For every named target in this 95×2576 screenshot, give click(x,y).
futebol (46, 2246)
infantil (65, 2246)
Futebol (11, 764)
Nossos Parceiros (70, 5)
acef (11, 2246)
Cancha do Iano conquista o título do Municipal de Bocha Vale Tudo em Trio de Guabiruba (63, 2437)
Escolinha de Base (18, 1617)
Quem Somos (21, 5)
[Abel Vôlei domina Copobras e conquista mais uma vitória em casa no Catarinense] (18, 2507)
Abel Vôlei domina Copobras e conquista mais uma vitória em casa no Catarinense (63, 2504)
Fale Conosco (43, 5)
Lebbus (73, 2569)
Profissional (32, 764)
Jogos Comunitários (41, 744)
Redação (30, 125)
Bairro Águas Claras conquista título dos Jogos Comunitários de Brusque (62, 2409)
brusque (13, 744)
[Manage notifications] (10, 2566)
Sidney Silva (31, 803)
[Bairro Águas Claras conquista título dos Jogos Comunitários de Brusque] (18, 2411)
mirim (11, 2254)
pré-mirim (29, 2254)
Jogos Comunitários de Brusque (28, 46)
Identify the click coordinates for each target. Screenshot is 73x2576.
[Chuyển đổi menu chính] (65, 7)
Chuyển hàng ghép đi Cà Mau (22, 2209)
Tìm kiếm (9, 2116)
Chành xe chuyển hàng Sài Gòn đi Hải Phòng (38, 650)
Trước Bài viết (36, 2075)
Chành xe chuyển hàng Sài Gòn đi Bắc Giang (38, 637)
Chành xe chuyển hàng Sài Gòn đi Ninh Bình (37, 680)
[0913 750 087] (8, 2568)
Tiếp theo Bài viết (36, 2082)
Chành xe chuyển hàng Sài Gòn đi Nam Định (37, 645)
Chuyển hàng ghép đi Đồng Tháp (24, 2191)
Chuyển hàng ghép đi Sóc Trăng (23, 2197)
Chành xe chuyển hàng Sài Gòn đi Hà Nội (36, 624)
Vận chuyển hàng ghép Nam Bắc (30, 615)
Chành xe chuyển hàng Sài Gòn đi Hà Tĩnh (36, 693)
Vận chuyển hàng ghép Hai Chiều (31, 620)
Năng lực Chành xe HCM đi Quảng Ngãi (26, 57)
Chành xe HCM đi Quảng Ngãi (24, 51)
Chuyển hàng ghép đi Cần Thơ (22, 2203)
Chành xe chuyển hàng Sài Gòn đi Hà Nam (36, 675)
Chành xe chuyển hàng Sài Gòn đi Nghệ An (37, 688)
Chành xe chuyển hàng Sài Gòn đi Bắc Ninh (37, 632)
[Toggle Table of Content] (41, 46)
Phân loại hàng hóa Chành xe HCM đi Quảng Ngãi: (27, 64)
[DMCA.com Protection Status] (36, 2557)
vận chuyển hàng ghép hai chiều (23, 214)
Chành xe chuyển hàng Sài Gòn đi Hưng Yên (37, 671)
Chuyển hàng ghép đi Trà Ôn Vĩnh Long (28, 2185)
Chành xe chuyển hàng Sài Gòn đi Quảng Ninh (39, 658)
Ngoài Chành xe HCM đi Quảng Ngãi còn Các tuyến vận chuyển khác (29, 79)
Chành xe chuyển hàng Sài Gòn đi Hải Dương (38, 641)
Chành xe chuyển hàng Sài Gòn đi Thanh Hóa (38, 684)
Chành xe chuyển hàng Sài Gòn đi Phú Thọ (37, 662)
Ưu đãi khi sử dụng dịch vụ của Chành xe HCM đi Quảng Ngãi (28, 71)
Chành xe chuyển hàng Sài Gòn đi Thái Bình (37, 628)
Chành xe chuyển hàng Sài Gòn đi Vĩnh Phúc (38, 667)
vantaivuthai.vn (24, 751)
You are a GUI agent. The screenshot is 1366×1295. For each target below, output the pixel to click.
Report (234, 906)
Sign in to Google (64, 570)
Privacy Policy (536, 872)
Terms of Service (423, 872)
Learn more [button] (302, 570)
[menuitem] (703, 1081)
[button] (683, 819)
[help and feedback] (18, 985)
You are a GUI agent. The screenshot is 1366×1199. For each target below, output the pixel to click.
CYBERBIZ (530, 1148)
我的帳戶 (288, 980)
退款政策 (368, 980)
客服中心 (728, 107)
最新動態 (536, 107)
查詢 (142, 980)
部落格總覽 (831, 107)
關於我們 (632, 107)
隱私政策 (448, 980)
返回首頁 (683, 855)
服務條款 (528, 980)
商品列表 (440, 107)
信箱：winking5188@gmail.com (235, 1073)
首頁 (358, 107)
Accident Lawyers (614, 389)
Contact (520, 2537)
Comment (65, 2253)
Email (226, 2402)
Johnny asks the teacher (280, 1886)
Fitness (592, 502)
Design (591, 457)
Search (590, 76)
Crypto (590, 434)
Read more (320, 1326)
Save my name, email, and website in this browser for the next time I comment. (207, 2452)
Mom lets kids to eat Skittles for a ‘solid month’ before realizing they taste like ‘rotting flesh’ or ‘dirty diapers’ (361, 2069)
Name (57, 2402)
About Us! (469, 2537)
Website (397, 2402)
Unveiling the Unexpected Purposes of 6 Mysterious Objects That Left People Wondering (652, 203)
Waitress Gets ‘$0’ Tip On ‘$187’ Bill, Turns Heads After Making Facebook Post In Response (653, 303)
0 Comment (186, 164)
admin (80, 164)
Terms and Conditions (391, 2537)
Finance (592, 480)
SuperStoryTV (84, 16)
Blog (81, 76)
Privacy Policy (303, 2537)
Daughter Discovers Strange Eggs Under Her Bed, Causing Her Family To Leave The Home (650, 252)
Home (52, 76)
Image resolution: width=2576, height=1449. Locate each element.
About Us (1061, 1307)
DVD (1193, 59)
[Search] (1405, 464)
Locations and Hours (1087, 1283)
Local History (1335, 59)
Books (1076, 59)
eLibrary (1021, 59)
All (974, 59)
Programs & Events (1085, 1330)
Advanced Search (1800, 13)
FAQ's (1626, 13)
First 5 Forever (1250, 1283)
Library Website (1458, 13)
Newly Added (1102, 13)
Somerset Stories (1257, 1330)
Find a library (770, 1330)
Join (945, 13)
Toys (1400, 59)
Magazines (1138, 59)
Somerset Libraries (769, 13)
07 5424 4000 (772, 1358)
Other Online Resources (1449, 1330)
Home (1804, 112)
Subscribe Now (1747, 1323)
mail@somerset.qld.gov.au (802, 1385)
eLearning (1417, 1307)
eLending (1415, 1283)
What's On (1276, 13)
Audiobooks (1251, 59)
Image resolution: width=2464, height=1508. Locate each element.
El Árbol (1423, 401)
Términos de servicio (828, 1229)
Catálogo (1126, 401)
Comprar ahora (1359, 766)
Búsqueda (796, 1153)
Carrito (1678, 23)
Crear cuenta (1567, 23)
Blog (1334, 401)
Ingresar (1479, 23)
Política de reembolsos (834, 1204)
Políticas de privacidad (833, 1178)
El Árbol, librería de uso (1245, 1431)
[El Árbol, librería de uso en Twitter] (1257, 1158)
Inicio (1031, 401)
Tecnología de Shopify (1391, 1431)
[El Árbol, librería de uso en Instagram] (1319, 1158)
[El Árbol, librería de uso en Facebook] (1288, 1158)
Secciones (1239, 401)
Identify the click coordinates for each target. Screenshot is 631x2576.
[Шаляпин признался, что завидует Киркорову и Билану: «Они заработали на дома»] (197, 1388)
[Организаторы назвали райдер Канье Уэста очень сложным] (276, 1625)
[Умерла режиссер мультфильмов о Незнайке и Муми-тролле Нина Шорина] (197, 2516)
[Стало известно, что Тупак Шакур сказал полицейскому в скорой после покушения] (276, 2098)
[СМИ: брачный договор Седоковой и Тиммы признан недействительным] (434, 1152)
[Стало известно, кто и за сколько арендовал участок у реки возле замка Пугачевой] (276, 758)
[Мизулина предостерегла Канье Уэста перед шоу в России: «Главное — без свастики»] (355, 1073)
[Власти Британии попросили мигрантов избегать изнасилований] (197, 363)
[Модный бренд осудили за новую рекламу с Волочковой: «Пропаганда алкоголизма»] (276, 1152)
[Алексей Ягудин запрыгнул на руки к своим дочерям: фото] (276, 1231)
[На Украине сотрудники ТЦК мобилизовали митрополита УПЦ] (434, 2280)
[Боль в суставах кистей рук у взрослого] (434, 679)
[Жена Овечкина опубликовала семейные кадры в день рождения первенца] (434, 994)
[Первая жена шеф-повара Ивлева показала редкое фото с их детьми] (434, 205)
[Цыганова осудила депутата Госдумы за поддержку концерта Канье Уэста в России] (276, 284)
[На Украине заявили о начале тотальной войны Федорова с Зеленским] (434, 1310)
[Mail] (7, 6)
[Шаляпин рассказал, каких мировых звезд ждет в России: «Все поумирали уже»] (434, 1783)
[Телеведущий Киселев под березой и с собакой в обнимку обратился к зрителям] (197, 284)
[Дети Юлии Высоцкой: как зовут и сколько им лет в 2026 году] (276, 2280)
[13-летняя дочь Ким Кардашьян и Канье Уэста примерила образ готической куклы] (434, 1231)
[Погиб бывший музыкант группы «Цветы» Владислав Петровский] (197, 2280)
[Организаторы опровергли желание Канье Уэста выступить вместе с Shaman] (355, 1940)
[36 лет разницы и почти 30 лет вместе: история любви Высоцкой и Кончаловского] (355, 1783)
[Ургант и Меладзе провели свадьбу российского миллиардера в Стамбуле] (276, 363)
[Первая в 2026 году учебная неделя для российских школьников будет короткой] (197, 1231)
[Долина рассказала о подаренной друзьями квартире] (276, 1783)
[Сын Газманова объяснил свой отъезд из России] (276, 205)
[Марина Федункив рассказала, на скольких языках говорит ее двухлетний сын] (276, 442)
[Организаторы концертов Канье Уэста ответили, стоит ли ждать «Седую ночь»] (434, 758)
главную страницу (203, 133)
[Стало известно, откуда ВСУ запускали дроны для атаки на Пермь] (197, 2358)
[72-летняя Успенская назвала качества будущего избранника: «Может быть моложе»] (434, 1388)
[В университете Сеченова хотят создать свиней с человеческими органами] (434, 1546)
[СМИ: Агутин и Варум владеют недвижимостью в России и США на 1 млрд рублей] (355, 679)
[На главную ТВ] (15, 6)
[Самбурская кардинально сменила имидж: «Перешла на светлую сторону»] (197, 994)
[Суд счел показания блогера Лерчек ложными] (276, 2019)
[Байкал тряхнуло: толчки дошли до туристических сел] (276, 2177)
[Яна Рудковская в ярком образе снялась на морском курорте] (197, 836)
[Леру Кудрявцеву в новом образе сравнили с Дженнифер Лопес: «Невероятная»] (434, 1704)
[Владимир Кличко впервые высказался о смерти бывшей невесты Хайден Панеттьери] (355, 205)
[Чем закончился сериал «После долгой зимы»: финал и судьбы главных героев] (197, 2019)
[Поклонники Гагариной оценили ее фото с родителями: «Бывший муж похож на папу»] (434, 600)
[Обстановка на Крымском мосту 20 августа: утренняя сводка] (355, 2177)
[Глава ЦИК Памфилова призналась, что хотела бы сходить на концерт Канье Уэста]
==============================
Pull every line containing "domina" out of the records.

**YOUR SOLUTION:**
[Abel Vôlei domina Copobras e conquista mais uma vitória em casa no Catarinense] (18, 2507)
Abel Vôlei domina Copobras e conquista mais uma vitória em casa no Catarinense (63, 2504)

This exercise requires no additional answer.